Margarita, tenho imenso prazer em conhecê-la. O dia 2 de outubro é uma data difícil para viajar,  houve o Masacre de Tlatelolco, ocorrido em 1968, mas eu me permiti pois eu ia me encontrar com você no dia seguinte.

Estamos em quarentena e 2 de octubre no se olvida. E eu decidi de um dia para o outro ir à Morélia. Não podia perder a oportunidade de estar perto, nos bastidores, de um acontecimento que na sua época, Margarita, seria censurado e um  perigo mortal.

Você pode imaginar isso?  Uma conversa, charla, sobre lutas, luchas, e sobre as rebeliões das mulheres que não param nem pela geografia nem pela língua. Privilégio tremendo.

Agora, são apenas quatro horas de ônibus da Cidade do México até Morelia, Michoacán.

Na sua época, Margarita, chegar àquela cidade de pedra rosa deveria ser uma das melhores rotas. Sabemos que a cidade foi implantada estrategicamente para fazer desaparecer o passado, ‘evangelizando’ as rebeliões vizinhas de povos indígenas durante a colônia espanhola.

Ali, em direção ao centro-oeste do país, Nayeli Morquecho mudou de vida, juntamente com o seu companheiro e a sua filha Lilia. Fui até ela para ouvi-la conversar. Para apoiá-la  sendo o seu  ouvido  que escuta em português. Não sou tradutora, mas falo o portuñol e ‘dá para entender, né?’.

O encontro com Nayeli aconteceu assim de repente, de forma inesperada. Embora não fosse improvável. Seja ou não aquela coisa dos seis graus de separação possíveis devido às trajetórias que fiz do Brasil ao México. E antes, epa, muito antes de mim, Fernanda foi do Brasil ao México para pesquisar rastros de mulheres como você, Margarita. É vergonhoso, para mim, perceber que li Nayeli, não aqui no México, mas no Brasil pelo Jornal de Borda. Você já o conhece, Margarita, você viveu em suas páginas, querida guerrilheira.

Seu nome impresso, Margarita, já está repercutindo em vários lados, você sabia?
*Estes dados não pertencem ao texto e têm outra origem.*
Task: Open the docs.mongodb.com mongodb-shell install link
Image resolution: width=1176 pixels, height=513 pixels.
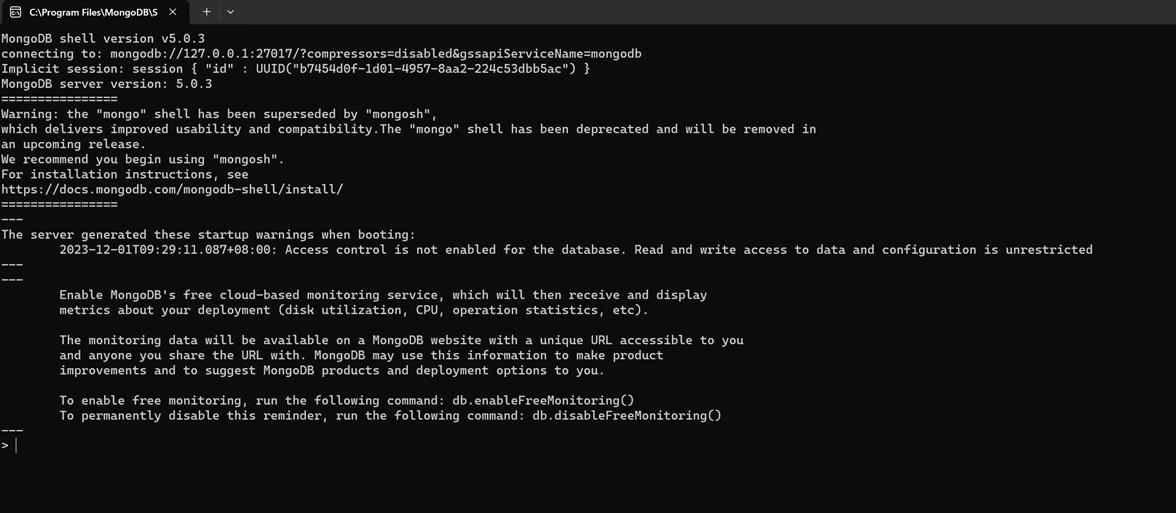Action: coord(172,189)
O mesmo acontece com o nome de Nayeli, uma jovem socióloga anarquista que escreveu sobre outras anarquistas como você.

Por  Nayeli, ficamos sabendo como você viveu com sua filha Rosaura entre fronteiras. A partir de agora, não verei mais com o mesmo interesse a foto que tanto me alegrou encontrar de Madero e seu pai na Biblioteca da Escola Superior de Agricultura em 1911 em Ciudad Juárez, Chihuahua.
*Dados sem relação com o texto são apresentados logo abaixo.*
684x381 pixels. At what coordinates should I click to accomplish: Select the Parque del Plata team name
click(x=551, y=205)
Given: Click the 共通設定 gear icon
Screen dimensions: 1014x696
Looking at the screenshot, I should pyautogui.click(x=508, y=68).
Uma imagem apenas de homens. Eu sei agora que tamanho de homem, que Madero foi. Com a memória que Nayeli reconstrói, eu, bibliotecária de ingenuidade historiográfica, enfrento minha ignorância sobre as “letradas” fuziladas como você. Que ironia para mim. É triste, é real e nós não deixaremos de falar sobre isso.
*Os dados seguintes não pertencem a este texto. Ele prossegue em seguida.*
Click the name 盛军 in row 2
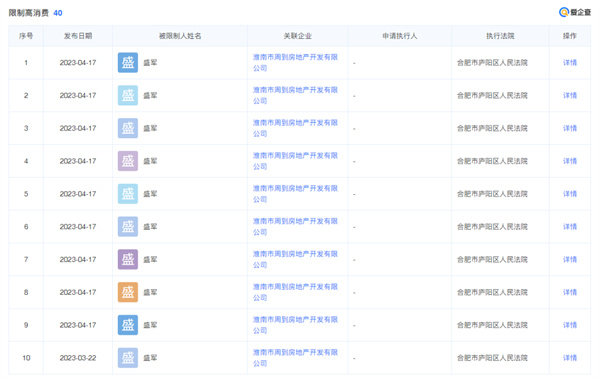 (150, 96)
A conversa me fez ansiar, aprender mais e ler sobre as mulheres anarquistas de hoje que escrevem sobre outras mulheres anarquistas do passado. Suas memórias ainda não foram contadas. Charlas y Luchas é sobre isso, e é um começo.

Ainda parece extraordinário saber de você agora, numa dimensão justa pela mão de Nayeli. Foi uma coisa tremenda ser intérprete, sem ser mais do que uma entusiasta encorajada por saber mais sobre as experiências das mulheres que escrevem, das mulheres que editam, das mulheres que falam de outras mulheres invisíveis. Que privilégio eu tenho.

O amanhecer rosa de uma cidade me chama para caminhar, desço a rua Amado Nervo e me dou conta que o lambe-lambe que colaram no dia da minha chegada, 2 de outubro, foi arrancado. Ele dizia: “Deixe o patriarcado queimar, a misoginia e a falta de empatia. Deixe queimar!” Não importa que tenham rasgado, Margarita, continuaremos a insistir na sua memória e na das suas companheiras.

Catalina Pérez é  bibliotecária e curadora, interesada em posibilitar encontros marginais entre México e Brasil.

3 Comentários

  1. Que texto sensível, amoroso e poético. Não mesmo revelador da força feminina que ecoa pelo mundo, passando por Brasil e México.
    Como diz a canção de Milton Nascimento sobre as mulher: “…é um dom, uma certa magia, uma força que nos alerta. Quem traz no corpo a marca, possui a estranha mais de ter fé na vida.”
    Que orgulho te ler, querida Catalina, te saber portuñando por ahí! Que lindo!